_Bron_:
┏━━
Datum uitspraak: 12 maart 2008
Uitspraak in het geding tussen:
[appellant], wonend te [woonplaats],
het college van gedeputeerde staten van Utrecht,
Bij besluit van 15 mei 2007, nummer 2007REG001104i, heeft het college van gedeputeerde staten van Utrecht (hierna: het college) besloten over de goedkeuring van het door de raad van de gemeente Houten (hierna: de raad) bij besluit van 26 september 2006 vastgestelde bestemmingsplan 'Houten Centrum'.
Tegen dit besluit heeft [appellant] bij brief, bij de Raad van State ingekomen op 17 juli 2007, beroep ingesteld.
Het college heeft een verweerschrift ingediend.
De raad heeft een schriftelijke uiteenzetting ingediend. Dit stuk is aan de andere partijen toegezonden.
[appellant] heeft een nader stuk ingediend. Dit is aan de andere partijen toegezonden.
De zaak is door een meervoudige kamer van de Afdeling verwezen naar een enkelvoudige.
De Afdeling heeft de zaak ter zitting behandeld op 26 februari 2008, waar [appellant], in persoon, en het college, vertegenwoordigd door drs. ing. P.J.M. Verlaan, ambtenaar in dienst van de provincie, zijn verschenen.
Voorts is daar als partij gehoord de raad, vertegenwoordigd door ing. R.D. de Goede en E.L. Wiss, ambtenaren in dienst van de gemeente.
2.1. Ingevolge artikel 28, tweede lid, van de Wet op de Ruimtelijke Ordening in samenhang met artikel 10:27 van de Algemene wet bestuursrecht, rust op het college de taak om - in voorkomend geval mede op basis van de ingebrachte bedenkingen - te onderzoeken of het plan niet in strijd is met een goede ruimtelijke ordening. Daarbij dient het rekening te houden met de aan de raad toekomende vrijheid om bestemmingen aan te wijzen en voorschriften te geven die de raad uit een oogpunt van een goede ruimtelijke ordening nodig acht. Daarnaast heeft het college er op toe te zien dat het plan en de totstandkoming daarvan niet in strijd zijn met het recht.
┗━━
_Gegevensregels_:
┏━━
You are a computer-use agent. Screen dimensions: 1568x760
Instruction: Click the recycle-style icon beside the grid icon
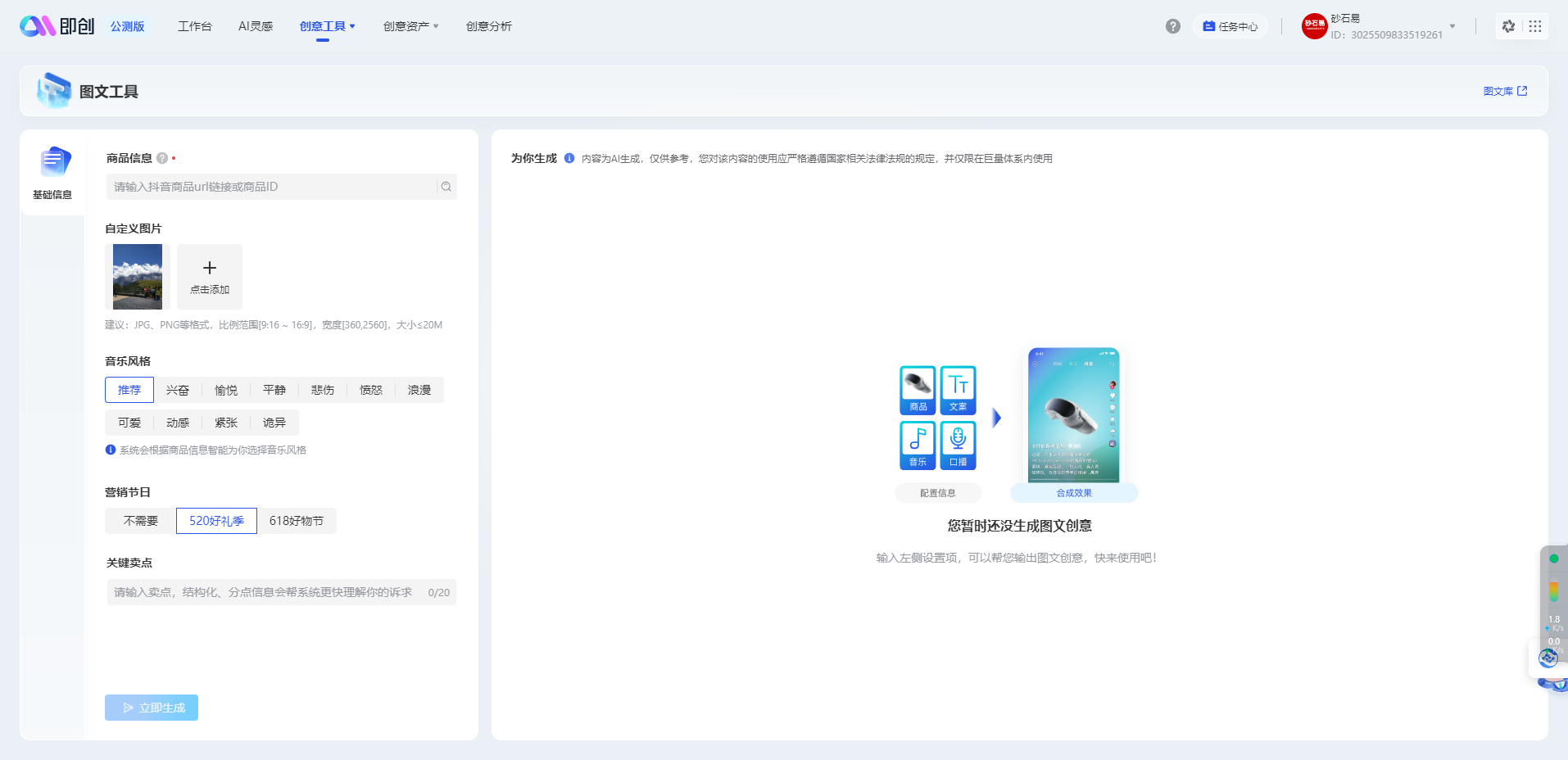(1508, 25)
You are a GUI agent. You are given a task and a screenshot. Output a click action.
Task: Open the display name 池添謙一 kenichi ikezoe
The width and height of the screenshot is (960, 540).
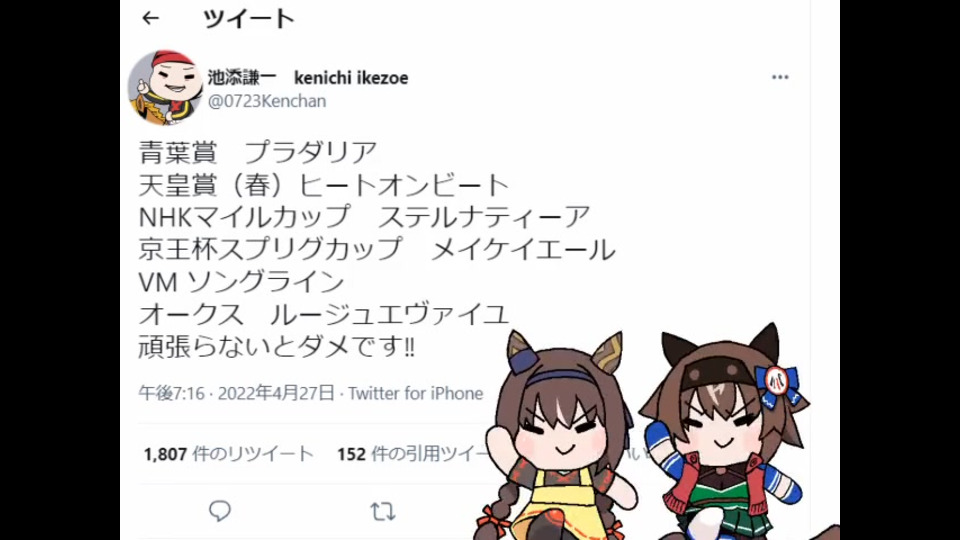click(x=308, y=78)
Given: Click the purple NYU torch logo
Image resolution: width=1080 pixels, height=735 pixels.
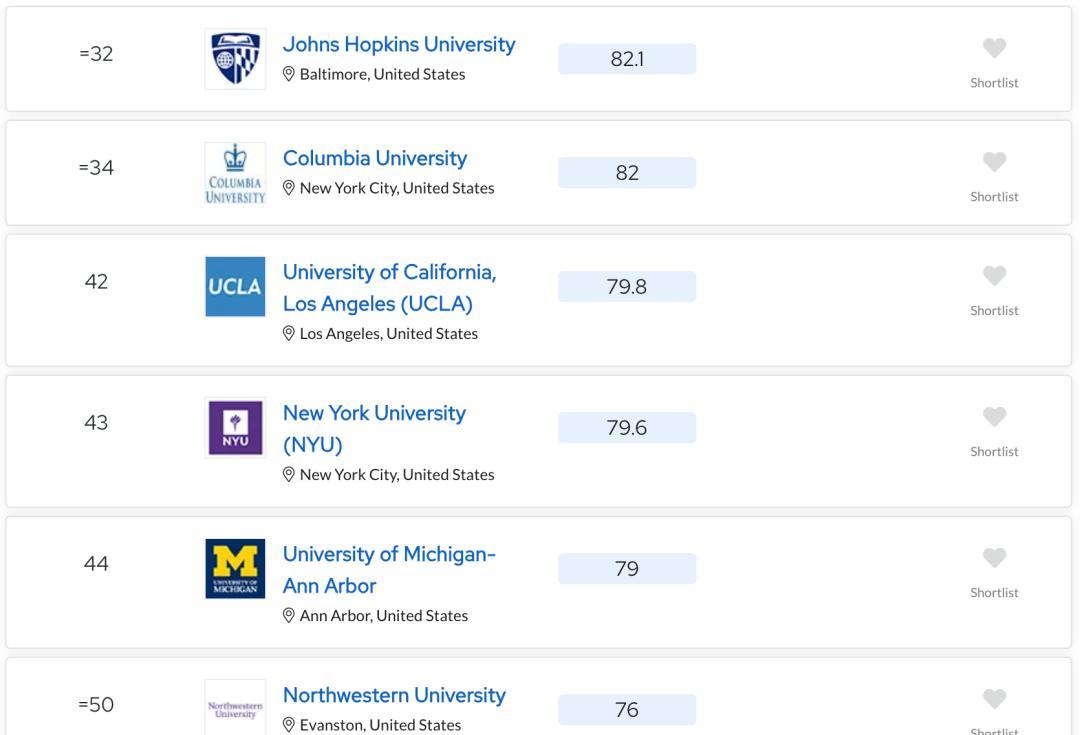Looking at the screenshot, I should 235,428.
┗━━
┏━━
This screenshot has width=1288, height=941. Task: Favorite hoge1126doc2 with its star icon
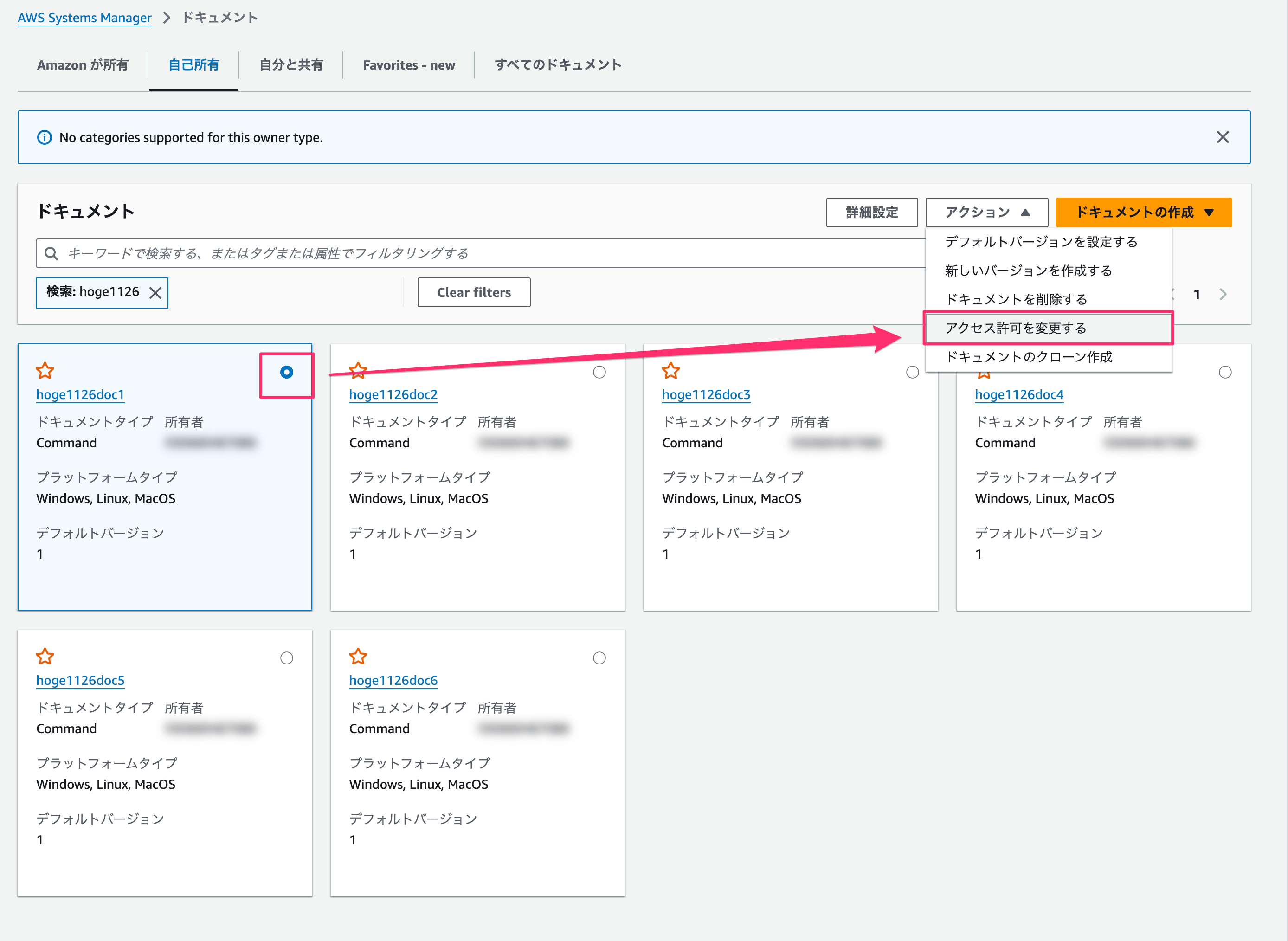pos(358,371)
┗━━
┏━━
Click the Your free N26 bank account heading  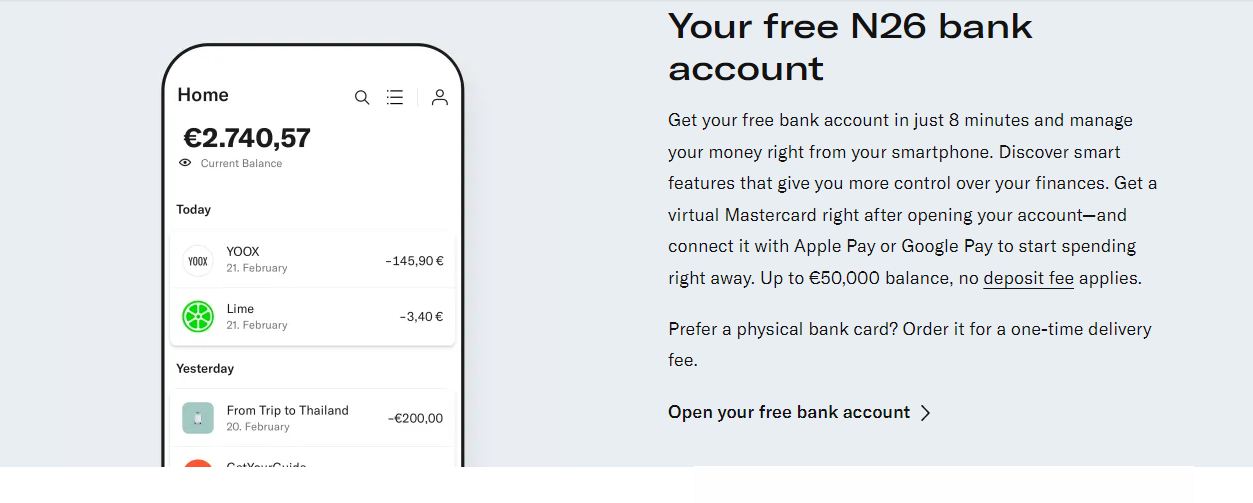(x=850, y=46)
┗━━
_Opdracht A_: Neem uit de uitspraak woord voor woord het stuk over dat opent met de woorden "Het college heeft" en sluit met "stuk is aan de andere partijen toegezonden.".
_Opdracht B_: Op welke datum heeft de Afdeling de zaak volgens de uitspraak ter zitting behandeld?
De gegevens spelen hierbij geen enkele rol.

_Oplossing A_:
Het college heeft een verweerschrift ingediend.
De raad heeft een schriftelijke uiteenzetting ingediend. Dit stuk is aan de andere partijen toegezonden.

_Oplossing B_: Op 26 februari 2008.